Commissioner Murman quoted in this Tampa Bay Business Journal article on county lobbyist reform:

 

Murman initiates lobbying rules for Hillsborough officials

Sep 23, 2015, 2:13pm EDT

 

Chris Wilkerson

Deputy Editor- Tampa Bay Business Journal

 

Hillsborough County Commission Chair Sandy Murman is initiating a plan to tighten regulations on lobbying elected officials in the county in the wake of a cronyism scandal highlighted by a WTSP report.

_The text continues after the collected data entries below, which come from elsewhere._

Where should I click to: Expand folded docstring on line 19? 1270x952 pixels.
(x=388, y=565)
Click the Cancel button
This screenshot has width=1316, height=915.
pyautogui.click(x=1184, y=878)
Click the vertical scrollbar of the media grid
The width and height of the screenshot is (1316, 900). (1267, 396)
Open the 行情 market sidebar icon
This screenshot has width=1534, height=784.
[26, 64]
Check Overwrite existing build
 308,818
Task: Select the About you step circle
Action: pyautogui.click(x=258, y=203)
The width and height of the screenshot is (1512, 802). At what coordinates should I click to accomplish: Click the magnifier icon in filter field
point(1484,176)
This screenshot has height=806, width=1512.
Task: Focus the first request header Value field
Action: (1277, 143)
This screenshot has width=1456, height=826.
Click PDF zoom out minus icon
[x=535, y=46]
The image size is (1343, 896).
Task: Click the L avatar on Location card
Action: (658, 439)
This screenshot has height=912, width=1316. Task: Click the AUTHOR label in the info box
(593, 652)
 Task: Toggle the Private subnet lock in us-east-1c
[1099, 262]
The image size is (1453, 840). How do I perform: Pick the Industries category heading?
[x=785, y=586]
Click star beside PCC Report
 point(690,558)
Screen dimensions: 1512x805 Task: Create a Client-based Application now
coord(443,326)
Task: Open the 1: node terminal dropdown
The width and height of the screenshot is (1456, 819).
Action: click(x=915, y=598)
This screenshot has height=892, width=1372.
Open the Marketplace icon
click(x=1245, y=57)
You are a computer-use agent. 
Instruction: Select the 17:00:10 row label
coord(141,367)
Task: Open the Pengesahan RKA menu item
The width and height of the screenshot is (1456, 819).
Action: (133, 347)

“Recent events call for higher standards, greater accountability and new rules to protect the public,” Murman wrote in a statement.

 

Murman is proposing an Office of Professional Lobbyist Registration be established in the county attorney’s office. All paid lobbyists will pay an annual fee and disclose their clients as part of the new proposal. Nonprofit lobbyists would not have to pay a fee, but would still have to register.

 

The move happens only a week after a WTSP Channel 10 report on cronyism cast into suspicion the hiring process of engineering consulting firm Parsons Brinckerhoff. for a $1.3 million engineering contract on the Go Hillsborough transportation plan.

 

The news report from WTSP reporter Noah Pransky was accompanied by a 6,000-word story online detailing relationships between public affairs consultant Beth Leytham and high-ranking politicians in Tampa and Hillsborough County.

 

Parsons Brinckerhoff hired Leytham to do communications work on the Go Hillsborough project after she helped secure their contract without a bidding process, according to WTSP’s report.

 

In an email response to Tampa Bay Business Journal, Leytham wrote: “We handle controversial and potentially controversial issues, and will always do the right thing for our community and our clients even in the face of innuendo and inaccuracy.”

 

After the report originally aired, county commissioners voted to initiate an audit of the Parsons Brinckerhoff contract bidding process. Tampa City Council followed up by formally calling into question whether the city needs the study it agreed to help fund with $75,000.

 

“If you are being paid by someone else, and advocate a position or process that benefits them, that should be reported,” Murman wrote. “It is my hope that these efforts will make our county process more transparent and allow the public to see how special interests, profit or nonprofit, affect their local government.”

 

Murman plans to ask the county attorney’s office to draft an ordinance based on these new guidelines and bring it back to the board for consideration, according to the statement.